■ Stored items:
--- START ---
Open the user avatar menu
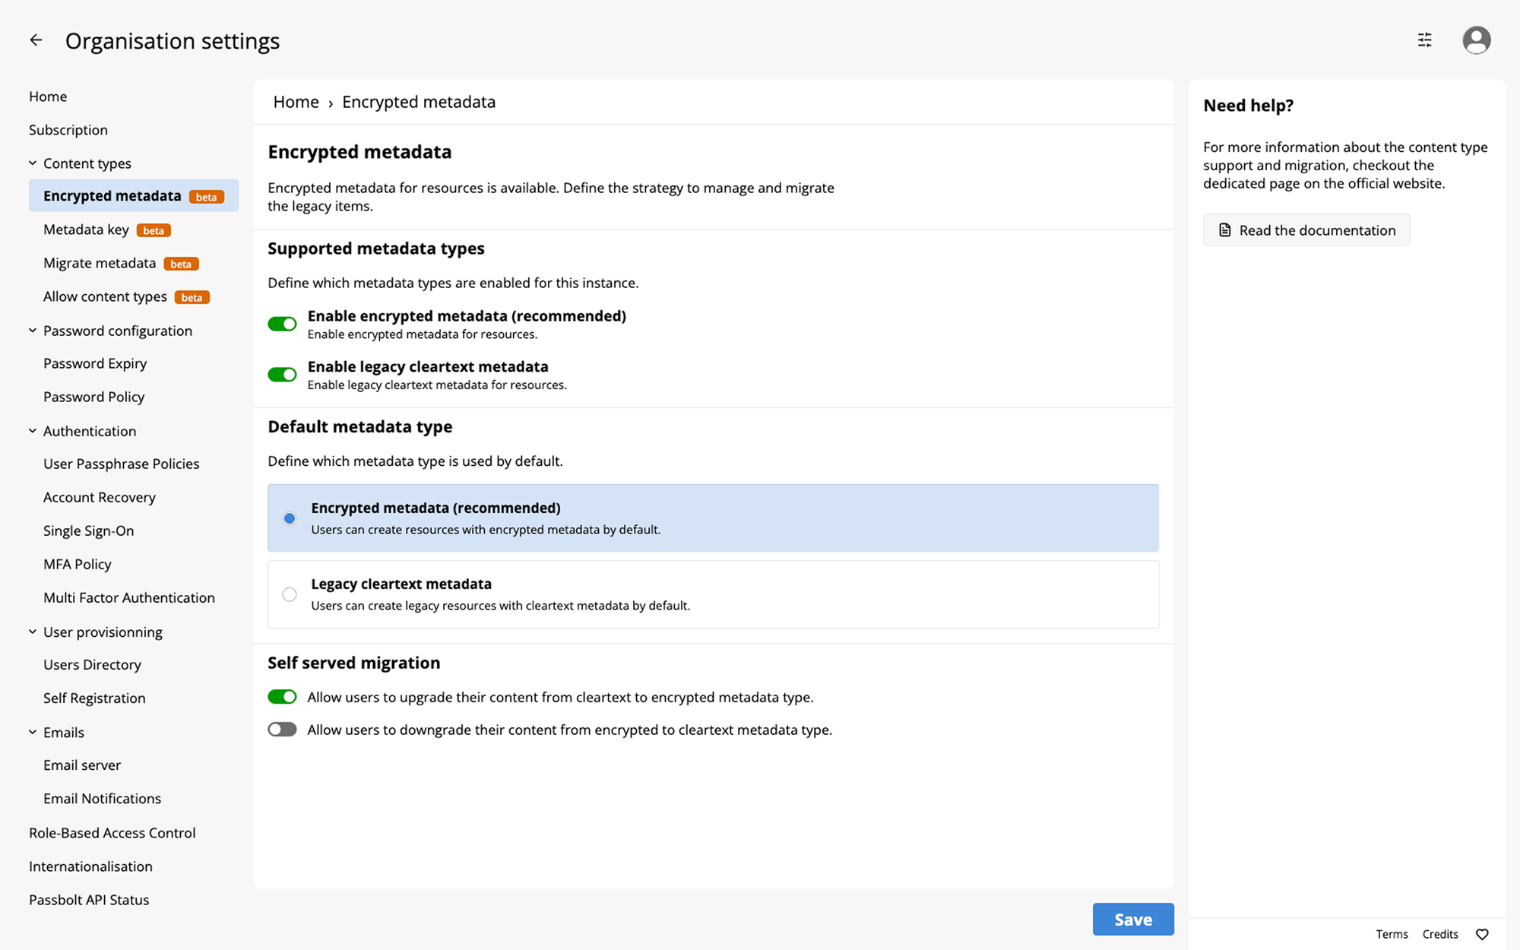click(x=1476, y=40)
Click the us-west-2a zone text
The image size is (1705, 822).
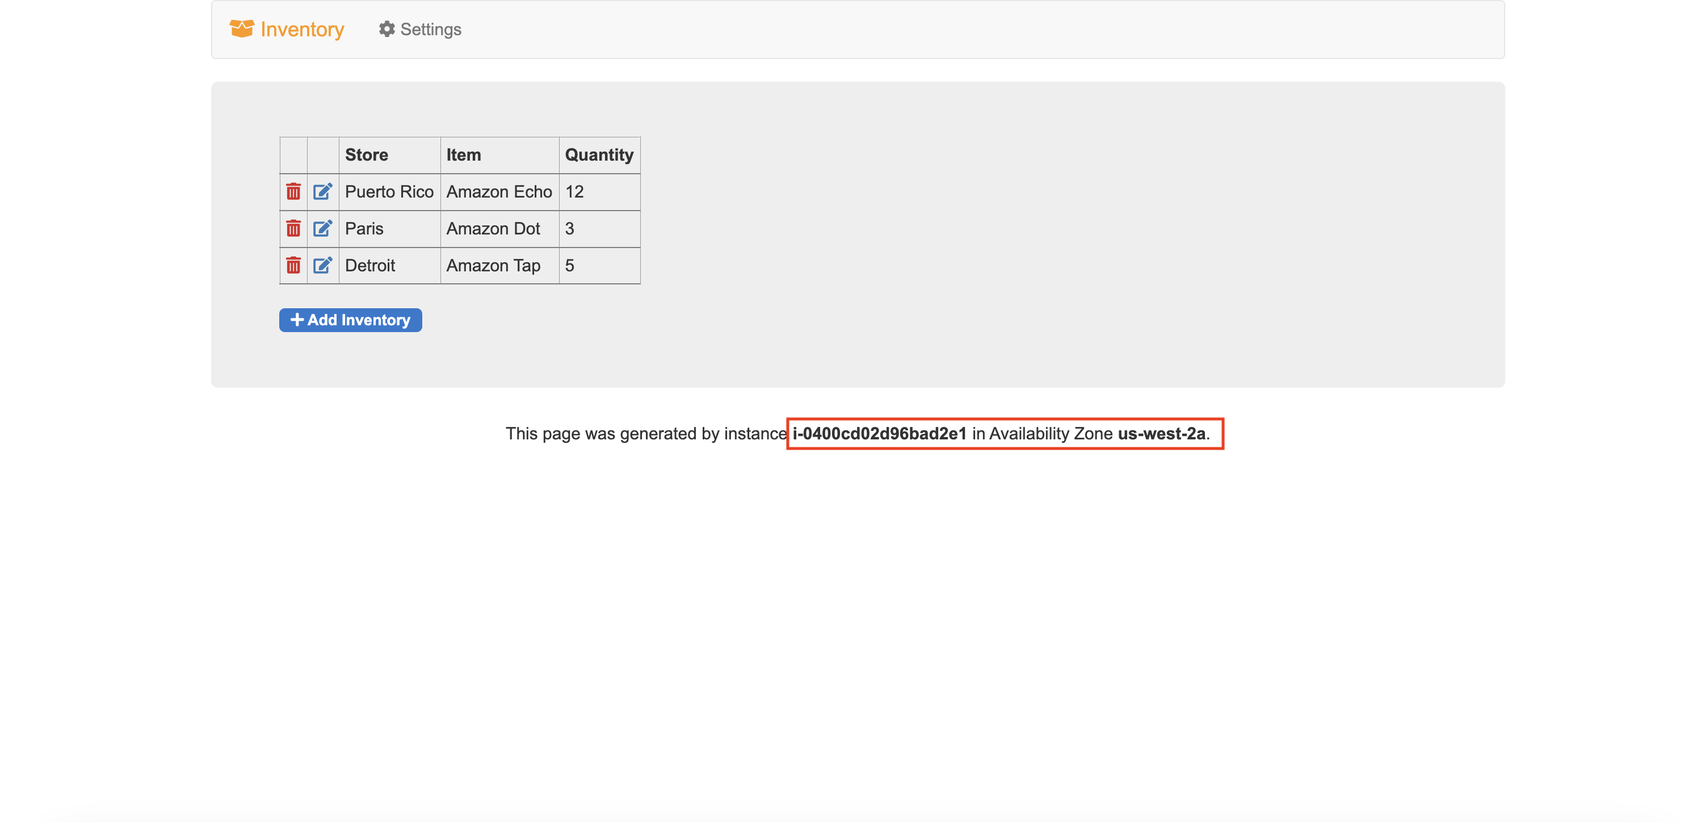(x=1161, y=434)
--- END ---
Exact output of each line above is wanted, without the pictures.

Open the user avatar menu
click(x=1476, y=40)
Click the us-west-2a zone text
The image size is (1705, 822).
(x=1161, y=434)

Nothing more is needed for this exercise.